━━━ Data for processing ━━━

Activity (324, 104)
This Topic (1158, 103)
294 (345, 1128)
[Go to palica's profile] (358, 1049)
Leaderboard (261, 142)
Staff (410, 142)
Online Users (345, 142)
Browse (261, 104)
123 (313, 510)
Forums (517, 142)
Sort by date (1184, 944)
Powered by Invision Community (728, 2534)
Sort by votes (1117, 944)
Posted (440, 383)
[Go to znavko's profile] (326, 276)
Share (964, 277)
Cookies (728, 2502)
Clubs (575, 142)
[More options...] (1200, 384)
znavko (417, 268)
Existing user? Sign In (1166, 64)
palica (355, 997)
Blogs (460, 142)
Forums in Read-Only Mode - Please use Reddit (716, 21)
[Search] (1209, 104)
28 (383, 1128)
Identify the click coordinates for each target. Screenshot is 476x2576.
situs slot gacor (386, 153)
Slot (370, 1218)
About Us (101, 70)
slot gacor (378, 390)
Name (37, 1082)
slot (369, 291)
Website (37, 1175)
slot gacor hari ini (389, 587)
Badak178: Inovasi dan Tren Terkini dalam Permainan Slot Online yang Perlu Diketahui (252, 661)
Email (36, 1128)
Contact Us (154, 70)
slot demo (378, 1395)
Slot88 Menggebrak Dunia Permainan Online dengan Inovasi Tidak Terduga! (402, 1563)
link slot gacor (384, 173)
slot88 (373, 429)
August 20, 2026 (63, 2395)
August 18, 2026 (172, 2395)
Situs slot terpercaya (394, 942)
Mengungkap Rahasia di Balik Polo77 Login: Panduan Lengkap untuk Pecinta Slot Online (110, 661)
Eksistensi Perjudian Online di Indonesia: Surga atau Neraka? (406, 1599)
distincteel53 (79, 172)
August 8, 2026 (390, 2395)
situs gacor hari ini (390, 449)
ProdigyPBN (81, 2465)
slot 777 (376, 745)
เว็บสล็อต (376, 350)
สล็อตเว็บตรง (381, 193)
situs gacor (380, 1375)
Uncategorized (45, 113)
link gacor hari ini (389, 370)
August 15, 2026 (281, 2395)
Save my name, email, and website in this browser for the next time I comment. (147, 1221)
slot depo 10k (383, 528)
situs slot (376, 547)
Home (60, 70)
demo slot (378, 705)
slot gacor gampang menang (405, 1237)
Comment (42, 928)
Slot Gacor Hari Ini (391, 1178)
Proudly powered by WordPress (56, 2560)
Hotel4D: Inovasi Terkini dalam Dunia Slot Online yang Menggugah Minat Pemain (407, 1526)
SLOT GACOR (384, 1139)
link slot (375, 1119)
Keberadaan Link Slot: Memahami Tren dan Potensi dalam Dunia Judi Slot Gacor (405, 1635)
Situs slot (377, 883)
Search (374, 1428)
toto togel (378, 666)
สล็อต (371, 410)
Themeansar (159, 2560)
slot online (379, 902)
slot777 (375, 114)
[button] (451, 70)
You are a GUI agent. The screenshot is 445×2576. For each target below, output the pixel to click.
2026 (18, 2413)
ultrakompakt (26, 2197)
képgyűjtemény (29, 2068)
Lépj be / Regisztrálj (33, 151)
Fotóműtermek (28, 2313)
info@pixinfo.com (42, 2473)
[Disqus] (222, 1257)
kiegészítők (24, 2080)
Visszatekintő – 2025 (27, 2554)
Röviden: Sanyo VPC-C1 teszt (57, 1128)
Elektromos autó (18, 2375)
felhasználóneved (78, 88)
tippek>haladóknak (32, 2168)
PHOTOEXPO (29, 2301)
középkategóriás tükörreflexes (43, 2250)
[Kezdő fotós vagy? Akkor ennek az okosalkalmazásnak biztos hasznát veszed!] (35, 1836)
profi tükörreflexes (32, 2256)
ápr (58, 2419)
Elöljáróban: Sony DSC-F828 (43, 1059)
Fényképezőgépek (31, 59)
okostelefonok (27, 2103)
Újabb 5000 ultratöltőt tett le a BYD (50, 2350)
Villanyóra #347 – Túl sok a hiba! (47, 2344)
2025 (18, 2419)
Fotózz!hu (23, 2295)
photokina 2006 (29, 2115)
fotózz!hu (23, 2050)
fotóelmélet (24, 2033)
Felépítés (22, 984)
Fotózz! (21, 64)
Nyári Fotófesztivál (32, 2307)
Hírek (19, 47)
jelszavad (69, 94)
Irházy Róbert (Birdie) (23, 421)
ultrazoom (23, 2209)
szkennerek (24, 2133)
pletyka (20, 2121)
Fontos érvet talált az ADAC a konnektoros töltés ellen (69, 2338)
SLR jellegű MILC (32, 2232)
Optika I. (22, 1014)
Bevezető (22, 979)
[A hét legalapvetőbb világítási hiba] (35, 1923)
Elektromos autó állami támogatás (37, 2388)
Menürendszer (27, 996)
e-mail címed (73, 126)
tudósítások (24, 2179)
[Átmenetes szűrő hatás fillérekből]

━━━

**Task item:** Please give back, exactly as it stands above, the stretch from the line with "Existing user? Sign In (1166, 64)" through the line with "Uncategorized (45, 113)", and no line outside it.

**Result for this exercise:**
Existing user? Sign In (1166, 64)
palica (355, 997)
Blogs (460, 142)
Forums in Read-Only Mode - Please use Reddit (716, 21)
[Search] (1209, 104)
28 (383, 1128)
Identify the click coordinates for each target. Screenshot is 476x2576.
situs slot gacor (386, 153)
Slot (370, 1218)
About Us (101, 70)
slot gacor (378, 390)
Name (37, 1082)
slot (369, 291)
Website (37, 1175)
slot gacor hari ini (389, 587)
Badak178: Inovasi dan Tren Terkini dalam Permainan Slot Online yang Perlu Diketahui (252, 661)
Email (36, 1128)
Contact Us (154, 70)
slot demo (378, 1395)
Slot88 Menggebrak Dunia Permainan Online dengan Inovasi Tidak Terduga! (402, 1563)
link slot gacor (384, 173)
slot88 (373, 429)
August 20, 2026 (63, 2395)
August 18, 2026 (172, 2395)
Situs slot terpercaya (394, 942)
Mengungkap Rahasia di Balik Polo77 Login: Panduan Lengkap untuk Pecinta Slot Online (110, 661)
Eksistensi Perjudian Online di Indonesia: Surga atau Neraka? (406, 1599)
distincteel53 (79, 172)
August 8, 2026 (390, 2395)
situs gacor hari ini (390, 449)
ProdigyPBN (81, 2465)
slot 777 (376, 745)
เว็บสล็อต (376, 350)
สล็อตเว็บตรง (381, 193)
situs gacor (380, 1375)
Uncategorized (45, 113)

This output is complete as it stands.